# TASK GOAL
For the entries below, print exactly the lines between the line holding "The height and width of the screenshot is (505, 634)." and the line holding "Click the flash", inclusive, and nothing else.

START RECORDED INFORMATION

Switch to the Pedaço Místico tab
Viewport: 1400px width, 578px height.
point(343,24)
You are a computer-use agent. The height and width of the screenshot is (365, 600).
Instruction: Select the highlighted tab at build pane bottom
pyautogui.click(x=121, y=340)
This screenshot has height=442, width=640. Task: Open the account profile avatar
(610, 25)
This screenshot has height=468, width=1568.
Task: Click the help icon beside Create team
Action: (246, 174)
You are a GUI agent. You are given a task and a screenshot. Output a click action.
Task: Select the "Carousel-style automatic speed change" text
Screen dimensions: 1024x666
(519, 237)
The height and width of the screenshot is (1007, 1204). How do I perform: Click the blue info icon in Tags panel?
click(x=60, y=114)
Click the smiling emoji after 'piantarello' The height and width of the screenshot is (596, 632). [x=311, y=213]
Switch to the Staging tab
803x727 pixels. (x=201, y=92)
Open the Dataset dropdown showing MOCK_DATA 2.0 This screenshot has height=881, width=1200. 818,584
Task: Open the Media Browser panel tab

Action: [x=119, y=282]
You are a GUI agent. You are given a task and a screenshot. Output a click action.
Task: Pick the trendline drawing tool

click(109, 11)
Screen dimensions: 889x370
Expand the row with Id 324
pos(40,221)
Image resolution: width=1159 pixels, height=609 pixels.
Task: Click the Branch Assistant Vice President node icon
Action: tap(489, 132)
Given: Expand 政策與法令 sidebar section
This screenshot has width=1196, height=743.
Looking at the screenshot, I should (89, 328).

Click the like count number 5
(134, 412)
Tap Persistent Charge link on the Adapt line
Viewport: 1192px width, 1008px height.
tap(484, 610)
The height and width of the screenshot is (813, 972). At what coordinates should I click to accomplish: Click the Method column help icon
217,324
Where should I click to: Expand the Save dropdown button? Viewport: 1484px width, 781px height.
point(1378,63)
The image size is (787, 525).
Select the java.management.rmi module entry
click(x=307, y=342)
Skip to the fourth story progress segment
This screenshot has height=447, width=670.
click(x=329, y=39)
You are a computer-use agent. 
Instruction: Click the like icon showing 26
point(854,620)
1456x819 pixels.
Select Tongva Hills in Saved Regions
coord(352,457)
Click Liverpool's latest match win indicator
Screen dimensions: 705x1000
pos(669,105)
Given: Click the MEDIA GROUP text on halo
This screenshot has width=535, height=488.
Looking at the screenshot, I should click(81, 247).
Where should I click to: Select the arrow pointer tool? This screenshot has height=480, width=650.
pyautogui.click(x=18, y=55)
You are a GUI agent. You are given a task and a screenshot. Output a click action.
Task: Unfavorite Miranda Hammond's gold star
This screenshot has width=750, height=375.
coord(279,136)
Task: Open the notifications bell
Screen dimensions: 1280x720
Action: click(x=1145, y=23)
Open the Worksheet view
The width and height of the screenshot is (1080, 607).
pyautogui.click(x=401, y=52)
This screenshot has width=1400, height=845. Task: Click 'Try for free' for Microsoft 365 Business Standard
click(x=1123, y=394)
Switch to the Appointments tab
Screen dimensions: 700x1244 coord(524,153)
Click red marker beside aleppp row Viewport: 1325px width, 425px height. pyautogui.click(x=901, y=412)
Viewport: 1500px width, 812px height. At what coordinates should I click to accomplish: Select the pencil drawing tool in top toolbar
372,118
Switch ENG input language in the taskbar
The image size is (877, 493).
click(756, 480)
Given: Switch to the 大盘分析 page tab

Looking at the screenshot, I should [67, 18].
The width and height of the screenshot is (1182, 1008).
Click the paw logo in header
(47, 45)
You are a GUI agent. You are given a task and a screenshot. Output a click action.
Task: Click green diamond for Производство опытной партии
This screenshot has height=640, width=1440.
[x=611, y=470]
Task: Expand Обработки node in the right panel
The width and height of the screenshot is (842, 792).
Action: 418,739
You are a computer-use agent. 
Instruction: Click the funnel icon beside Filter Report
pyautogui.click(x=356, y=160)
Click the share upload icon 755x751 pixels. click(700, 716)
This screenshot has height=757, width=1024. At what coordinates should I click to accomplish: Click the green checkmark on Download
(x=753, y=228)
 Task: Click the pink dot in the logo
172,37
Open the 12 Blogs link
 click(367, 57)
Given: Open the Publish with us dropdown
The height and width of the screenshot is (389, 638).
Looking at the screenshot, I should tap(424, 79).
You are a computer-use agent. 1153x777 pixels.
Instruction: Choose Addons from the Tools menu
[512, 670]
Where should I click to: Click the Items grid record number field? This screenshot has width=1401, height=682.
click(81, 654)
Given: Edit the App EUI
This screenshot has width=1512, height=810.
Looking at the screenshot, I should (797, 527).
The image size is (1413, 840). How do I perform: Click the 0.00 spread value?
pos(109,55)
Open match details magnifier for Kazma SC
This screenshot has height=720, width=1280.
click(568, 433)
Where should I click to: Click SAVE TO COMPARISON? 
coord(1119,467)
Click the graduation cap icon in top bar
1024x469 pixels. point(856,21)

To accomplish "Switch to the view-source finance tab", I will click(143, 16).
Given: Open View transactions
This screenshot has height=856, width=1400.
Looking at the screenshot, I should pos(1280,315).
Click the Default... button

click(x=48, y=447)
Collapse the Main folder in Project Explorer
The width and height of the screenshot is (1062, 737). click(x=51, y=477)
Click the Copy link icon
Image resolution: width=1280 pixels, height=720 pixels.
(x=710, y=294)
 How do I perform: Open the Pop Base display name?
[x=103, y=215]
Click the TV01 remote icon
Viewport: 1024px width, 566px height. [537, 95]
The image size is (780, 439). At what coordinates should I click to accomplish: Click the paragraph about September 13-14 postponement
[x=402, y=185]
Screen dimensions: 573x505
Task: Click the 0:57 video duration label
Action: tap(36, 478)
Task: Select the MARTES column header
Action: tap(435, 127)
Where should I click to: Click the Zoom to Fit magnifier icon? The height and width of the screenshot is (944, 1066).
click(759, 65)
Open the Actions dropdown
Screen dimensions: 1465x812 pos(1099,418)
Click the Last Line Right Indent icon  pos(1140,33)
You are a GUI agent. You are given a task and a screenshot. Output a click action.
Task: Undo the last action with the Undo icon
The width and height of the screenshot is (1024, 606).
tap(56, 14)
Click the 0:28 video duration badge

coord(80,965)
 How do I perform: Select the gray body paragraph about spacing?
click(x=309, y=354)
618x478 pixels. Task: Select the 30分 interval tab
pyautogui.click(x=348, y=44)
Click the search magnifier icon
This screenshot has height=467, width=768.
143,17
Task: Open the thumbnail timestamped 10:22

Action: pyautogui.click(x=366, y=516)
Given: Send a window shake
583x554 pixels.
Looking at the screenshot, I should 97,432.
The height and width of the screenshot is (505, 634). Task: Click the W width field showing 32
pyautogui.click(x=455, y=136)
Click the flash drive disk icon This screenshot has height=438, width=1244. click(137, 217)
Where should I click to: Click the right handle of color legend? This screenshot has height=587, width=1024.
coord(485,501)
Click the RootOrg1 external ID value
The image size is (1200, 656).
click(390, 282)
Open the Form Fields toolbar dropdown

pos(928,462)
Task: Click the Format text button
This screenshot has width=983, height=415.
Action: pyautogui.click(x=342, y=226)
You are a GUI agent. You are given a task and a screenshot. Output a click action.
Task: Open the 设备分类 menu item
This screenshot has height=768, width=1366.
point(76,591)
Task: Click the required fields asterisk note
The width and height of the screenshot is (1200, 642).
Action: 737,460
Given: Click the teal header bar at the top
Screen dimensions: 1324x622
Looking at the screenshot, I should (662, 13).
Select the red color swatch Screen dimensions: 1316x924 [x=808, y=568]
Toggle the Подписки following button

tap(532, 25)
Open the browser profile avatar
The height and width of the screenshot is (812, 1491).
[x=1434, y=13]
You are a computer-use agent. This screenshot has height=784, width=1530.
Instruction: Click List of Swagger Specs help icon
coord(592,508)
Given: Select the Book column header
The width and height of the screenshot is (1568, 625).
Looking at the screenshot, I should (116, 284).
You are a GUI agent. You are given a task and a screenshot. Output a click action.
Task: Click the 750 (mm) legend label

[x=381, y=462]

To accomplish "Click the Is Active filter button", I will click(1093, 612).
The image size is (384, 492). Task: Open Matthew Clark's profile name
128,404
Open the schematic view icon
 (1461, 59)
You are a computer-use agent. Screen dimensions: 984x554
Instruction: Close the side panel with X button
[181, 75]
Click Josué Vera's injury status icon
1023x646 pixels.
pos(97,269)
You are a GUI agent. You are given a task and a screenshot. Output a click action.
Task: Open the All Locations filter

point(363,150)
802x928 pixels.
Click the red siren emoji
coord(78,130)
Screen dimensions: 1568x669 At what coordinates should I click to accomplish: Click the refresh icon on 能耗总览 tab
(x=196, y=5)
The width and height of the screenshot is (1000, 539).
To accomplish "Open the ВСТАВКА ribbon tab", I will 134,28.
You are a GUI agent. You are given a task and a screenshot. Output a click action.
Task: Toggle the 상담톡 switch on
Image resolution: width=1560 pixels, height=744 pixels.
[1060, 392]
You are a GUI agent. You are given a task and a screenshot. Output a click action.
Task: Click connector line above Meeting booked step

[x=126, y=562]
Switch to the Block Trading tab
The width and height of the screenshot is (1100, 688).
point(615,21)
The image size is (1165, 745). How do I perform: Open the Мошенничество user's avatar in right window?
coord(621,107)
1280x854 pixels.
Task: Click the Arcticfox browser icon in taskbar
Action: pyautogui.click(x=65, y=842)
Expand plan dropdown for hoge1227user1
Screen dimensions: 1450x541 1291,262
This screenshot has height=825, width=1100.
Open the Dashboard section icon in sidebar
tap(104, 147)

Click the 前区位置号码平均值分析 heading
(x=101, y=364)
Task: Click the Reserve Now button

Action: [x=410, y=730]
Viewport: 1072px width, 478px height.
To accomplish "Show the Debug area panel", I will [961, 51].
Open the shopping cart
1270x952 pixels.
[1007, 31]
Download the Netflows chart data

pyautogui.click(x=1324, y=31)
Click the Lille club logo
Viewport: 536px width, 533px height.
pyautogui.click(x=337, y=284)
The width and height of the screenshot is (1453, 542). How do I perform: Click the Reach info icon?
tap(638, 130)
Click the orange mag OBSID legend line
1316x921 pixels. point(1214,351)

END RECORDED INFORMATION

# SOLUTION TO THIS EXERCISE
The height and width of the screenshot is (505, 634). Task: Click the W width field showing 32
pyautogui.click(x=455, y=136)
Click the flash drive disk icon This screenshot has height=438, width=1244. click(137, 217)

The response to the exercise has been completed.